→ Exercise brief
Copy out exactly, from the entries that follow, the line holding "Increase X box thickness with up arrow", the line holding "Click the Cart Summary heading", and all lines between them, but no pictures.

━━━━━ Exercise input ━━━━━

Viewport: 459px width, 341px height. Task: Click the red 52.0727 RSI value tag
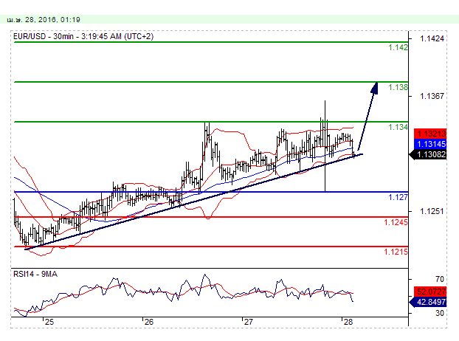[x=429, y=292]
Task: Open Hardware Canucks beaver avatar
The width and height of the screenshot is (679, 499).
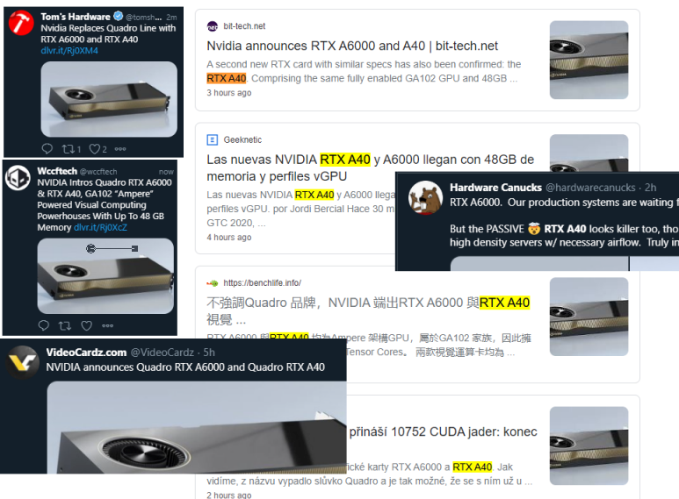Action: click(426, 197)
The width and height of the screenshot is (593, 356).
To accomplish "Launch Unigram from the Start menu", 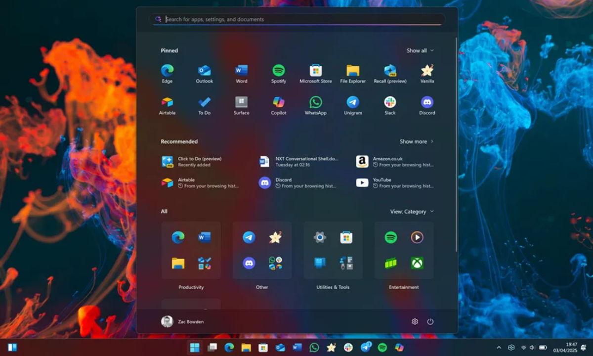I will 352,101.
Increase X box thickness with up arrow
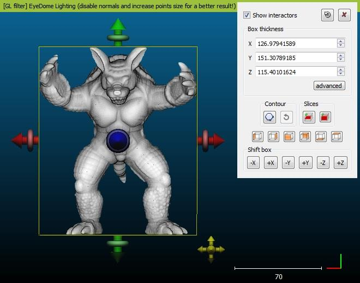 (341, 41)
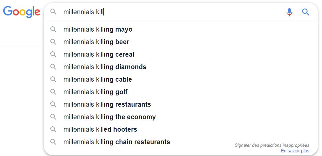
Task: Choose 'millennials killing diamonds' suggestion
Action: point(181,67)
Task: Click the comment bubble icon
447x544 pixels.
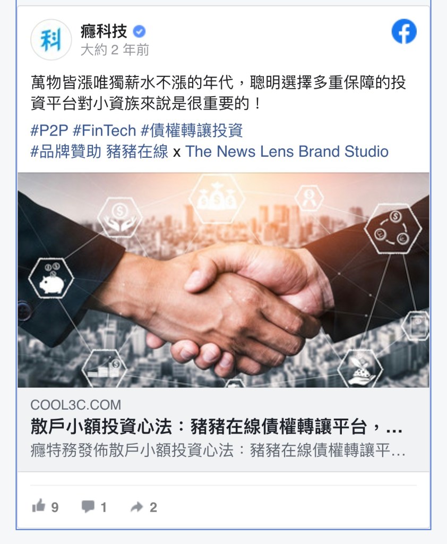Action: click(88, 506)
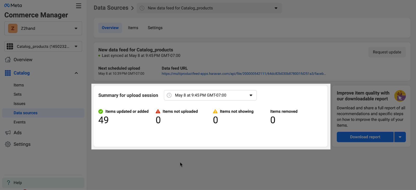Switch to the Settings tab
The width and height of the screenshot is (416, 190).
point(155,28)
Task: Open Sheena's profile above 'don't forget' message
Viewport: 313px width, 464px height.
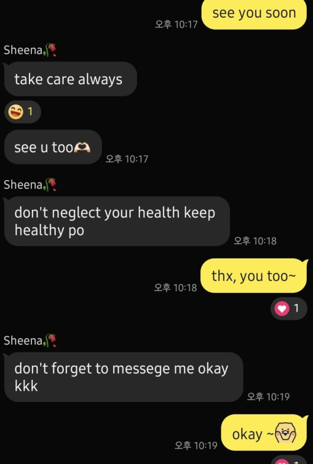Action: 23,341
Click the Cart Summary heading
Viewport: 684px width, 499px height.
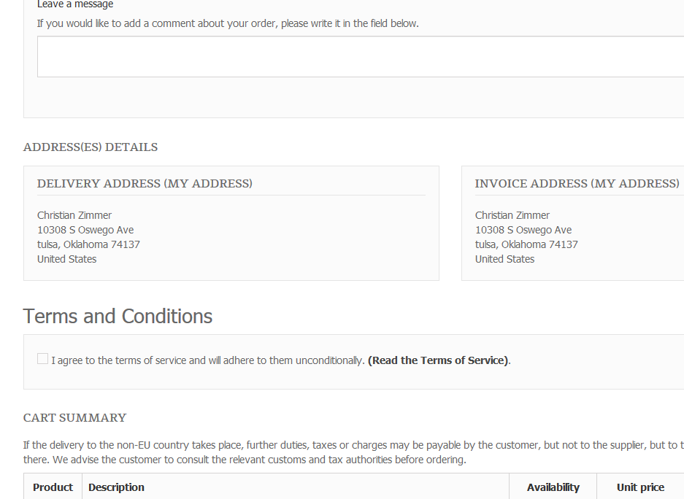click(x=74, y=418)
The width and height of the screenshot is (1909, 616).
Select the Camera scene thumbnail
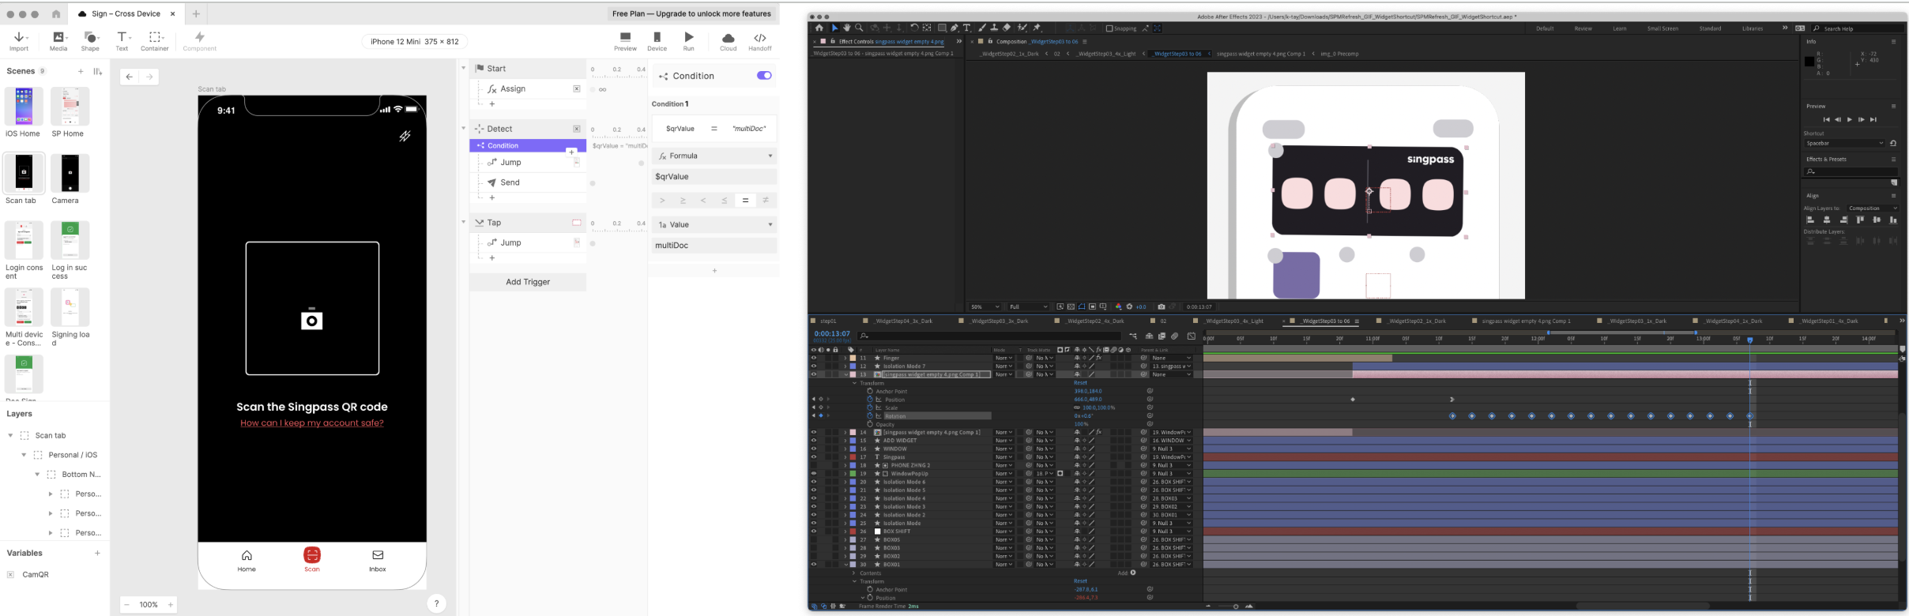point(70,173)
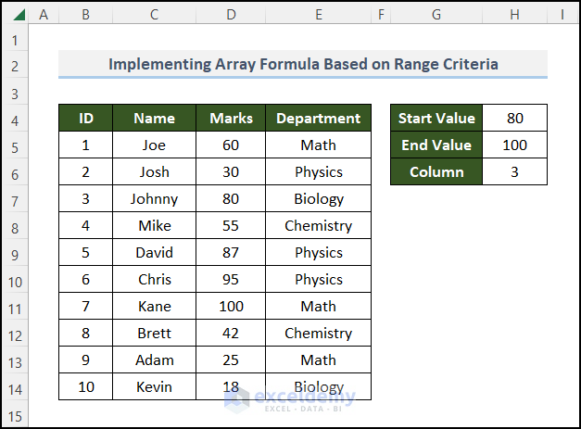The image size is (581, 429).
Task: Click the cell with name Kevin
Action: (x=154, y=386)
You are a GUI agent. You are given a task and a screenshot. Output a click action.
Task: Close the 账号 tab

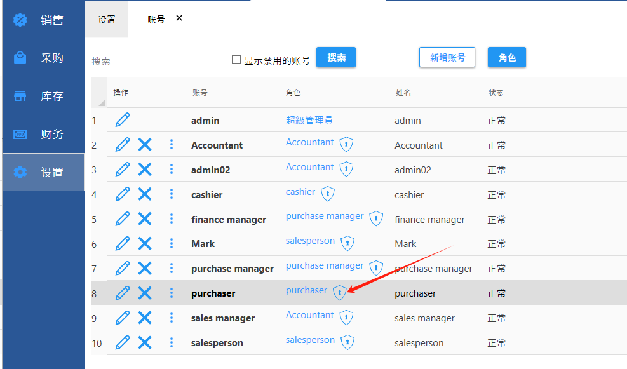179,18

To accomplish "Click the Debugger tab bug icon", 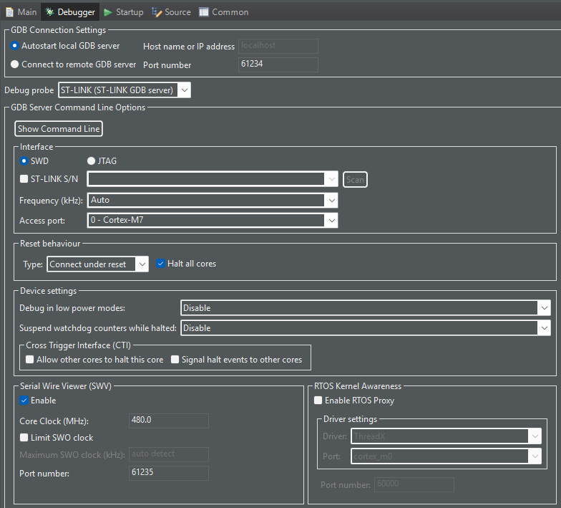I will pos(49,12).
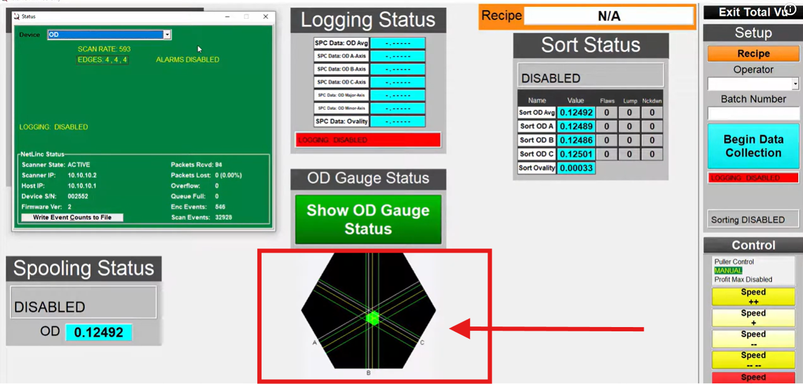Close the Status window

(x=265, y=16)
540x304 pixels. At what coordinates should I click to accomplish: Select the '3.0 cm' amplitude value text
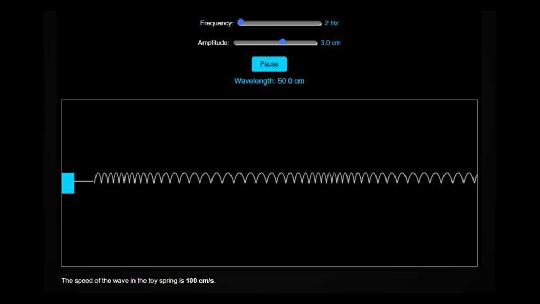[x=330, y=43]
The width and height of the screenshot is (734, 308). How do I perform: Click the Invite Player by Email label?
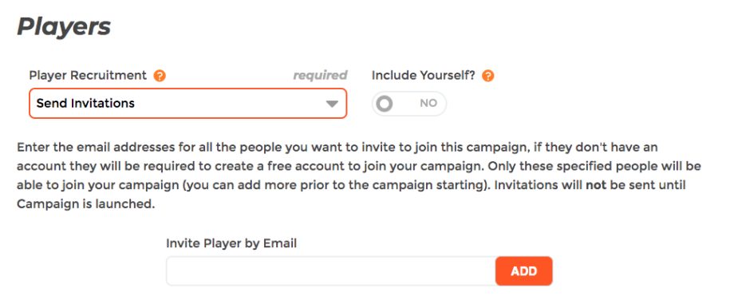click(x=231, y=243)
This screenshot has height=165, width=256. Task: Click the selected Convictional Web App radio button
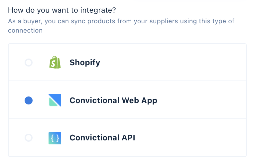coord(29,100)
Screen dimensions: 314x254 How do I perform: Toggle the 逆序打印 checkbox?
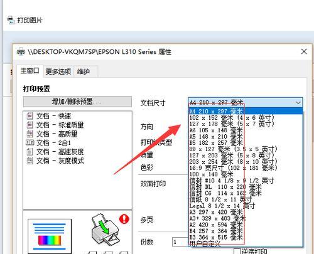237,251
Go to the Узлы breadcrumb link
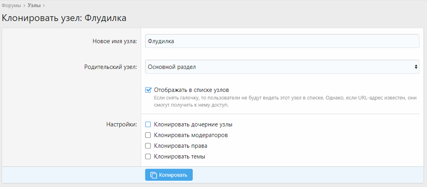The width and height of the screenshot is (427, 187). (34, 5)
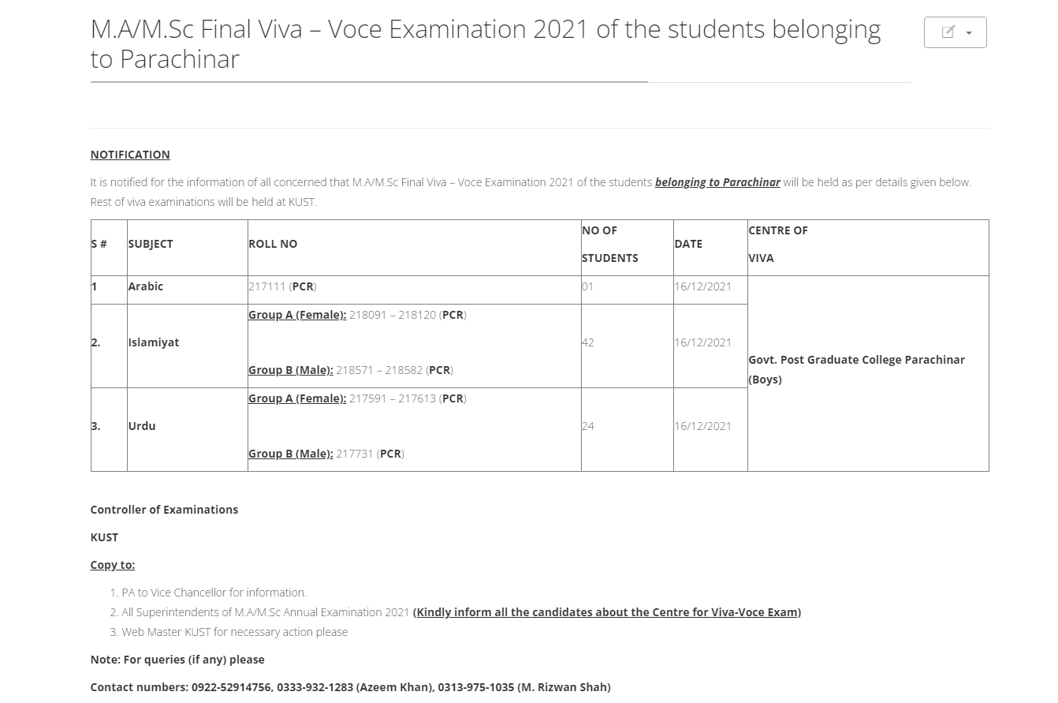Click the 'belonging to Parachinar' underlined text
This screenshot has height=703, width=1058.
click(x=717, y=182)
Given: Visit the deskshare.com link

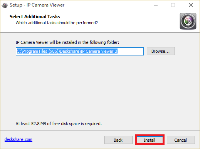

━━━━━

→ Task response
Increase X box thickness with up arrow
 (341, 41)
Task: Choose 'millennials killing diamonds' suggestion
Action: point(181,67)
Task: Click the comment bubble icon
447x544 pixels.
Action: click(88, 506)
Switch to the Settings tab
The width and height of the screenshot is (416, 190).
point(155,28)
Task: Open Sheena's profile above 'don't forget' message
Viewport: 313px width, 464px height.
Action: 23,341
Click the Cart Summary heading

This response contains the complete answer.